7. Il résulte de ce qui précède, sans qu'il soit besoin de se prononcer sur les autres moyens de la requête, que Mme C est fondée à demander l'annulation de la décision implicite née le 14 janvier 2024 rejetant sa demande de titre de séjour.

Sur les conclusions à fin d'injonction :

8. Eu égard au moyen qui fonde l'annulation de la décision implicite de refus de titre de séjour, le présent jugement implique nécessairement que le préfet de Saône-et-Loire réexamine la demande de titre de séjour de Mme C. Il y a lieu, par suite, d'enjoindre au préfet de

Saône-et-Loire de procéder à ce réexamen dans un délai de deux mois à compter de la notification du présent jugement.

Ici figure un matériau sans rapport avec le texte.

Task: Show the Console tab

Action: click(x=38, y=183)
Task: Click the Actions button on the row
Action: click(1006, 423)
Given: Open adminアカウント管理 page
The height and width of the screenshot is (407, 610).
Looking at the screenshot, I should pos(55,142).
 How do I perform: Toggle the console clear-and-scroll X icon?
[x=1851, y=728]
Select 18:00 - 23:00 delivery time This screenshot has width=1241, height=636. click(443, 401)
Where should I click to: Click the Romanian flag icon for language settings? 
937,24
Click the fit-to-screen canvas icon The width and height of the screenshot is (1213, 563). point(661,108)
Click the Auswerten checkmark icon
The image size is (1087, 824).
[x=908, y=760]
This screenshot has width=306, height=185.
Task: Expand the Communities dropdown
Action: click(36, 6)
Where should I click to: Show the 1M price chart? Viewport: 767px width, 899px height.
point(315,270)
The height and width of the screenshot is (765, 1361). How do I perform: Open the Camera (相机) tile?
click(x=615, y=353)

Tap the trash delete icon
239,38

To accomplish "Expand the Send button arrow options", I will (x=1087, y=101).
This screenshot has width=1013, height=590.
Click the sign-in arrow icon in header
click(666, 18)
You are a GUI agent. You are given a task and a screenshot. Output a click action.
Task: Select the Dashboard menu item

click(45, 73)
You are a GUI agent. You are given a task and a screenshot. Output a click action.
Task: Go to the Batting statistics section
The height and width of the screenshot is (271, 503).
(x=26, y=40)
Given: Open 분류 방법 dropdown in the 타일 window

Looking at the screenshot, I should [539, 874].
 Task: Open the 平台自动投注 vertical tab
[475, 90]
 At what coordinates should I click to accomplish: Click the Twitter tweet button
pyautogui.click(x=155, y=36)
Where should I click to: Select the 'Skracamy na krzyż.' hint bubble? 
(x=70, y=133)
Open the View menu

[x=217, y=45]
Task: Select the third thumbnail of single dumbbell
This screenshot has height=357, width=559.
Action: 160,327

Sur les frais liés au litige :

9. Il n'y a pas lieu, dans les circonstances de l'espèce, de faire droit aux conclusions présentées par Mme C sur le fondement des dispositions de l'article L. 761-1 du code de justice administrative.

D E C I D E :

Article 1er : La décision implicite née le 14 janvier 2024 par laquelle le préfet de Saône-et-Loire a refusé de délivrer à Mme C un titre de séjour est annulée.

Article 2 : Il est enjoint au préfet de Saône-et-Loire de réexaminer la demande de titre de séjour de Mme C dans un délai de deux mois à compter de la notification du présent jugement.

Article 3 : Le surplus des conclusions de la requête est rejeté.

Article 4 : Le présent jugement sera notifié à Mme B A épouse C et au préfet de Saône-et-Loire.

Copie en sera adressée au ministre de l'intérieur et au procureur de la République près le tribunal judiciaire de Chalon-sur-Saône en application de l'article R. 751-10 du code de justice administrative.

Délibéré après l'audience du 4 septembre 2025, à laquelle siégeaient :

M. Olivier Rousset, président,

Mme Marie-Eve Laurent, première conseillère,

Mme Céline Frey, première conseillère.

Rendu public par mise à disposition au greffe le 25 septembre 2025.

La rapporteure,

C. FreyLe président,

O. Rousset

La greffière,

C. Chapiron

La République mande et ordonne au préfet de Saône-et-Loire, en ce qui le concerne ou à tous commissaires de justice à ce requis en ce qui concerne les voies de droit commun, contre les parties privées, de pourvoir à l'exécution de la présente décision.